— What you should do —
Rewrite the material below with "Collapse" replaced by "Expand" and everything else unchanged. Leave out the pictures.

— Data supplied —
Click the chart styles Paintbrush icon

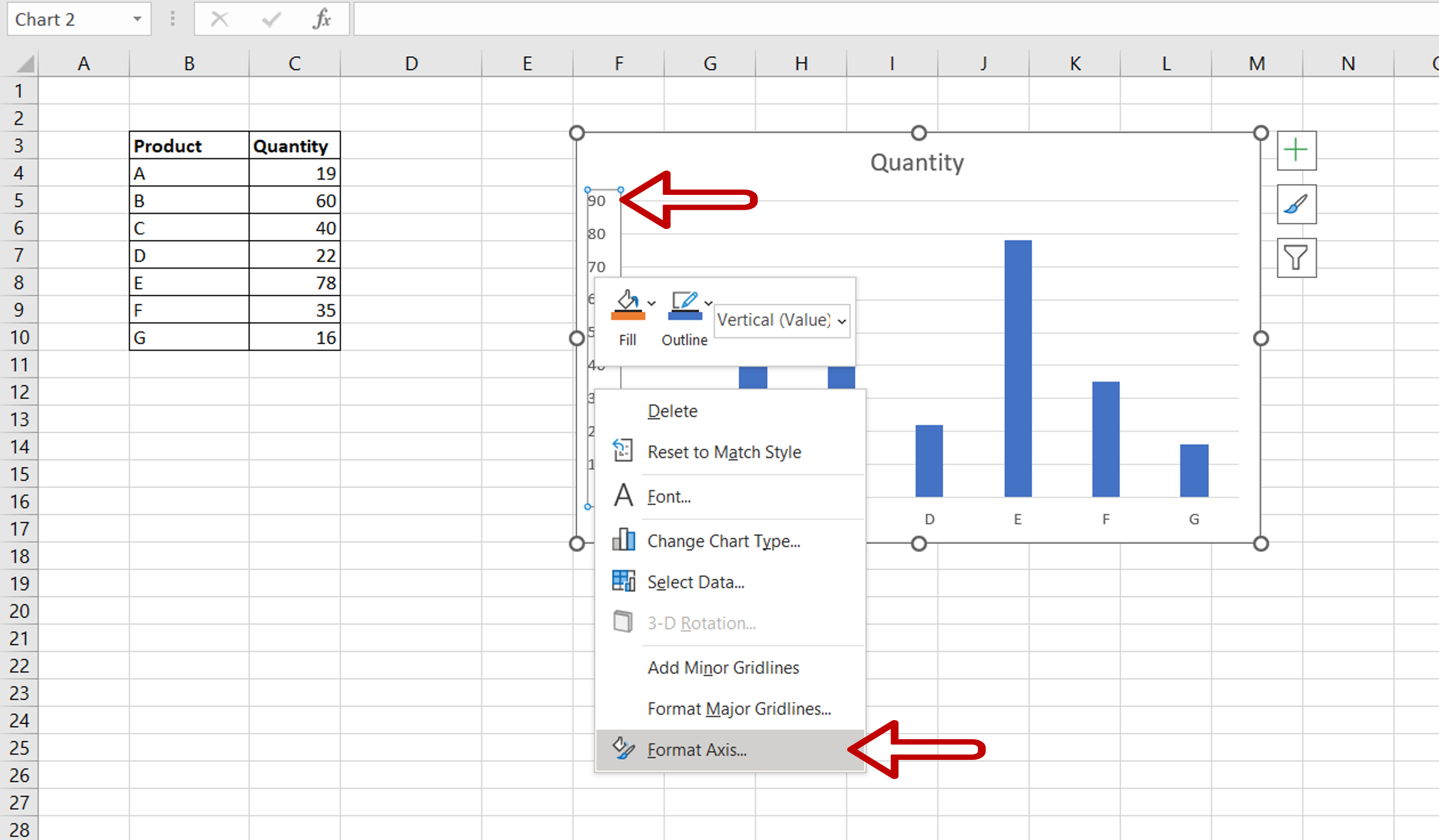click(x=1297, y=205)
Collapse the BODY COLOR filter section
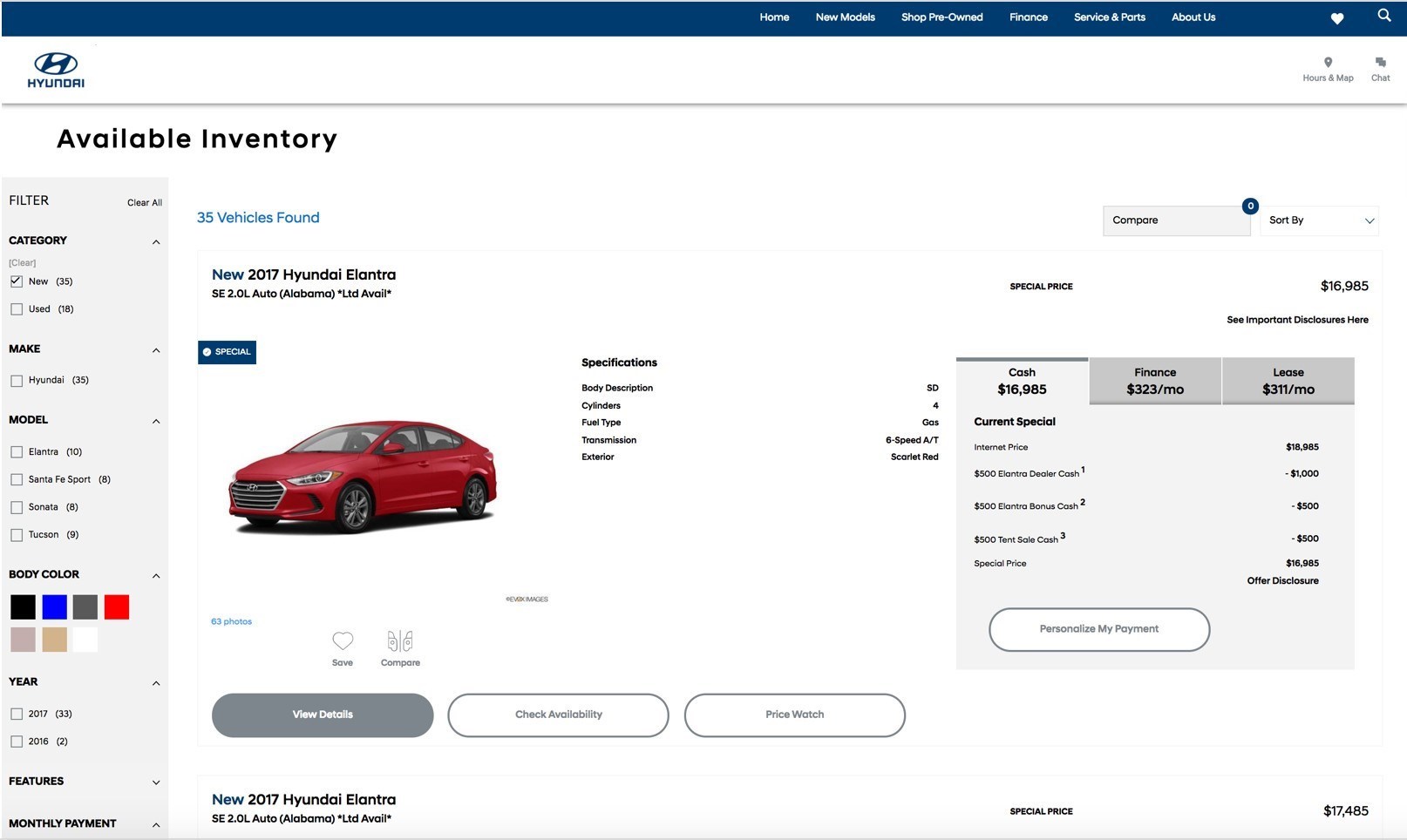1407x840 pixels. point(156,575)
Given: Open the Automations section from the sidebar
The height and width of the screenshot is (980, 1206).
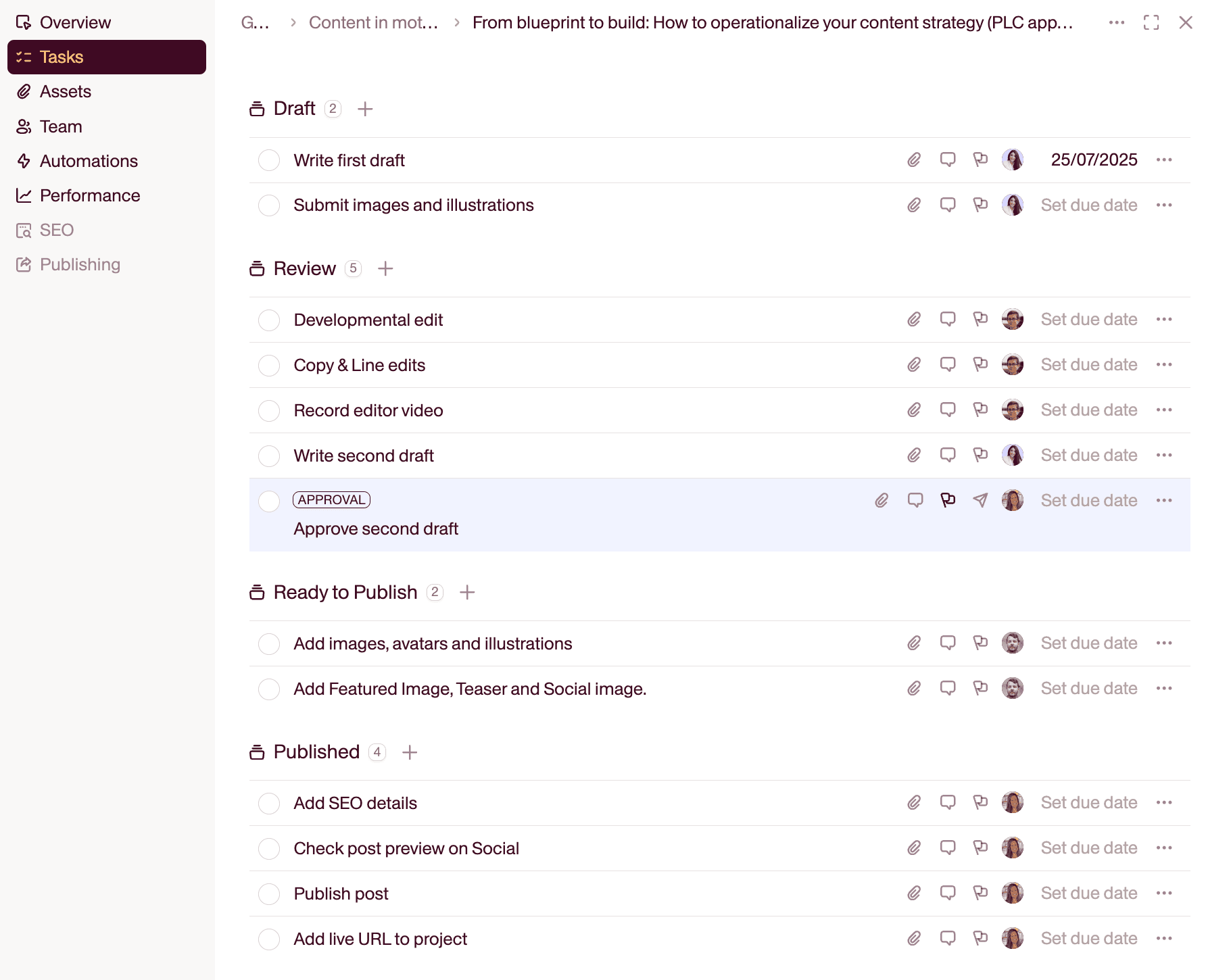Looking at the screenshot, I should (88, 161).

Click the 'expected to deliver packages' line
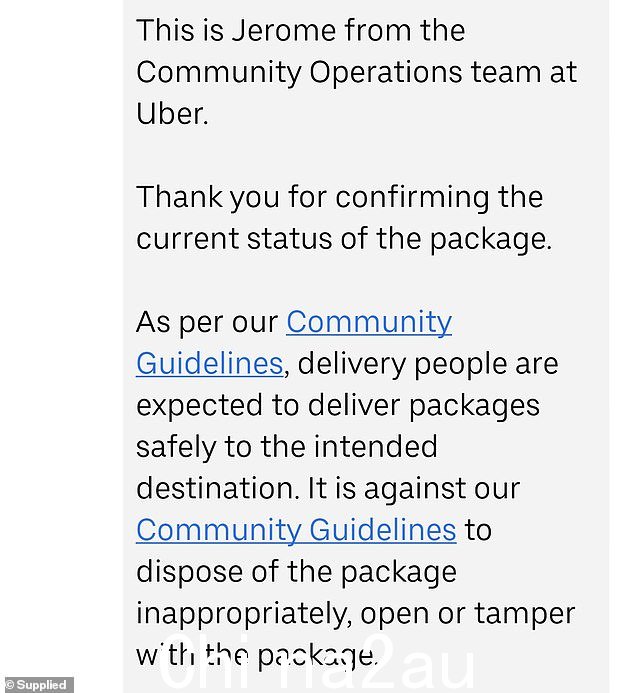[338, 406]
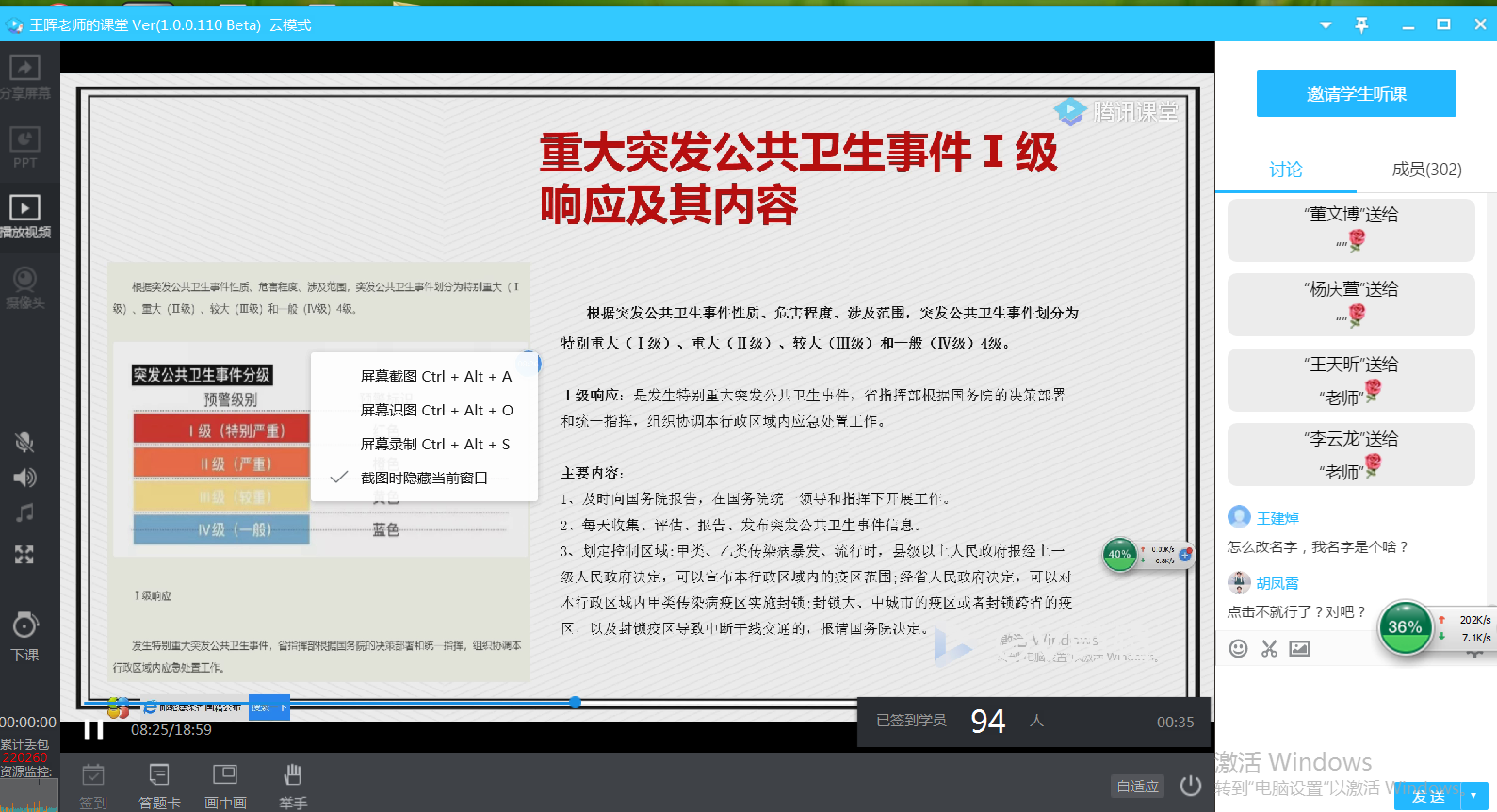Open the emoji picker in chat
This screenshot has width=1497, height=812.
1239,648
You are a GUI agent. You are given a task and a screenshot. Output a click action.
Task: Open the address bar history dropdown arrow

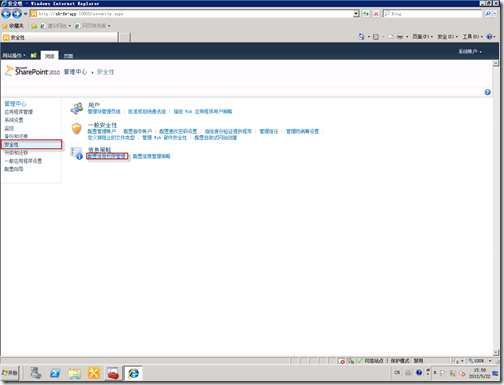pos(356,14)
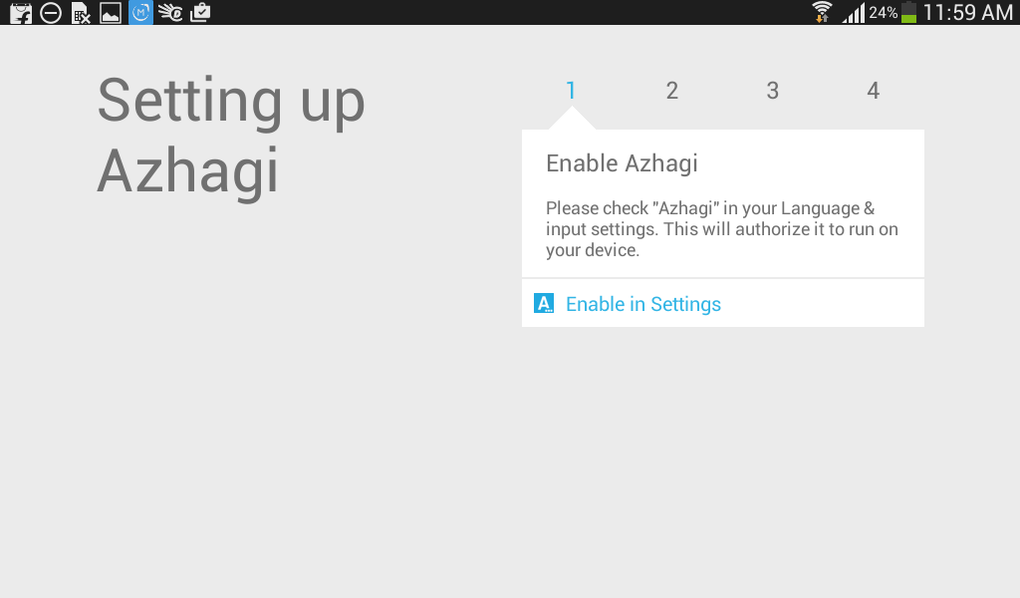Tap the SIM card error notification icon
Viewport: 1020px width, 598px height.
(80, 13)
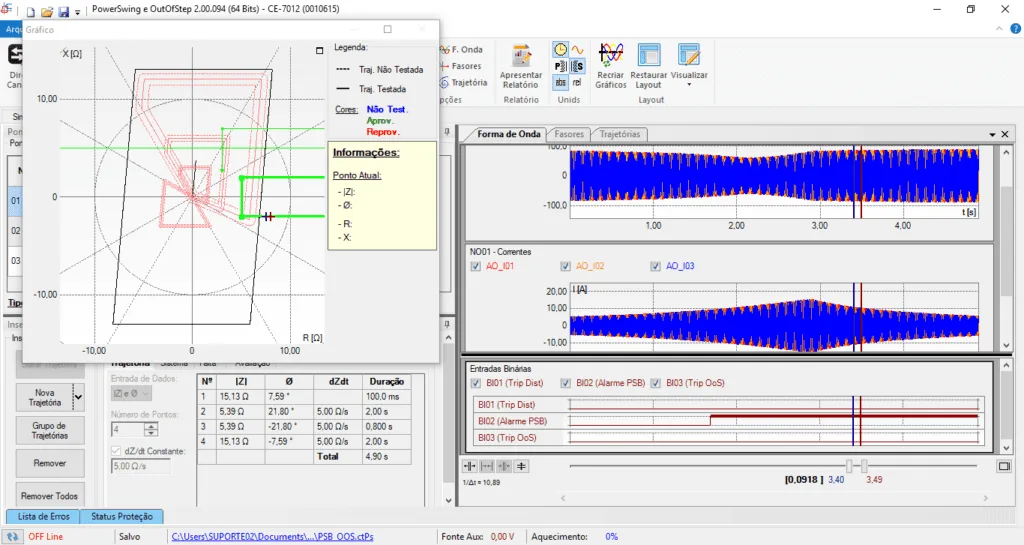The width and height of the screenshot is (1024, 545).
Task: Click Recriar Gráficos in the ribbon
Action: pyautogui.click(x=610, y=57)
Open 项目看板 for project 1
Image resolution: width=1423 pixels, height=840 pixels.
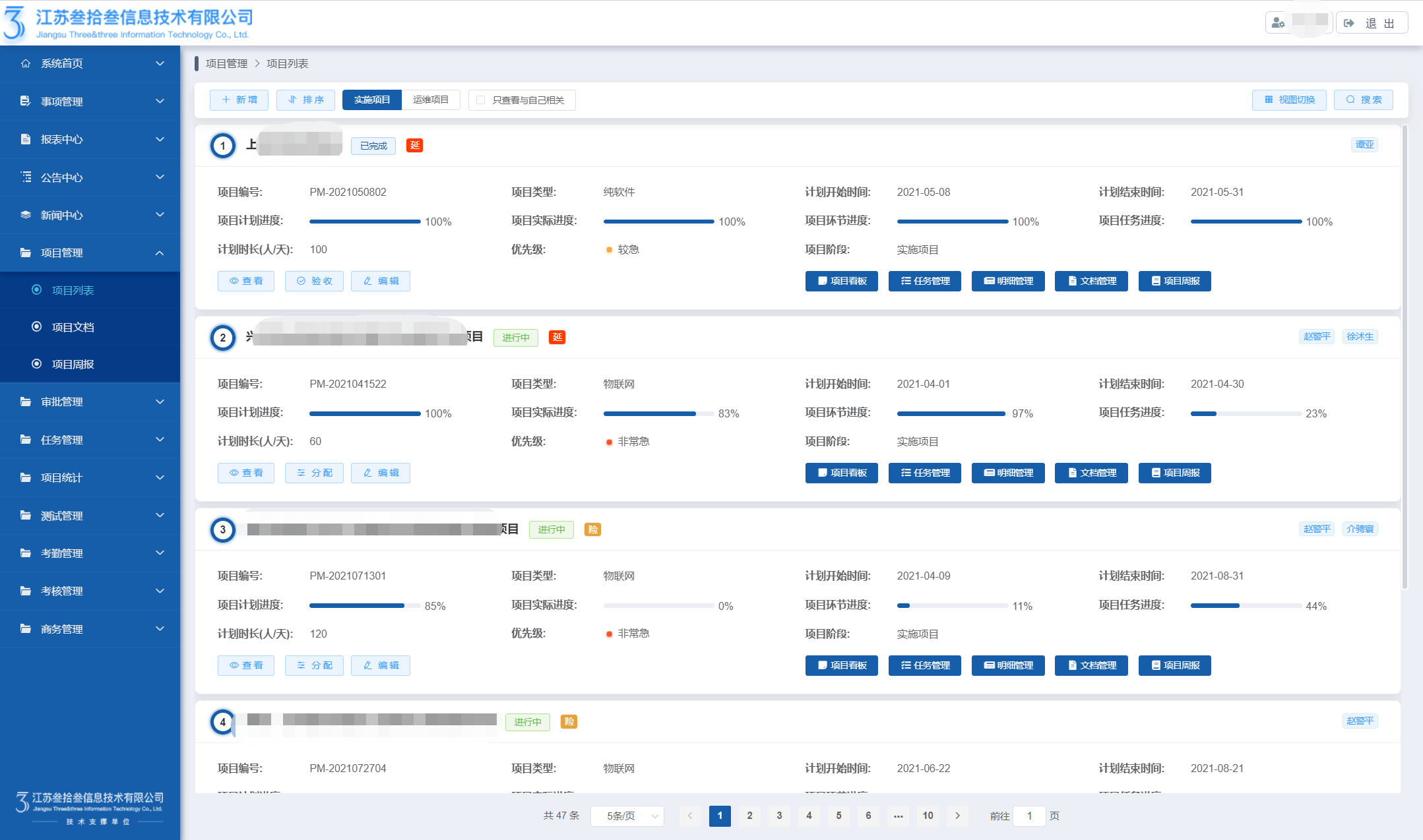click(x=841, y=281)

— Answer to this exercise —
Click the chart styles Paintbrush icon

click(x=1297, y=205)
Expand the BODY COLOR filter section
1407x840 pixels. point(156,575)
Given: Open the Automations section from the sidebar
The height and width of the screenshot is (980, 1206).
Looking at the screenshot, I should (88, 161).

Click the 'expected to deliver packages' line
[338, 406]
Open the emoji picker in chat
This screenshot has width=1497, height=812.
1239,648
You are a GUI agent. You are given a task and a screenshot. Output a click action.
Task: Open the address bar history dropdown arrow

pos(356,14)
Tap the SIM card error notification icon
Viewport: 1020px width, 598px height.
(80, 13)
The width and height of the screenshot is (1024, 545).
Task: Click Recriar Gráficos in the ribbon
Action: pyautogui.click(x=610, y=57)
Open 项目看板 for project 1
Image resolution: width=1423 pixels, height=840 pixels.
click(x=841, y=281)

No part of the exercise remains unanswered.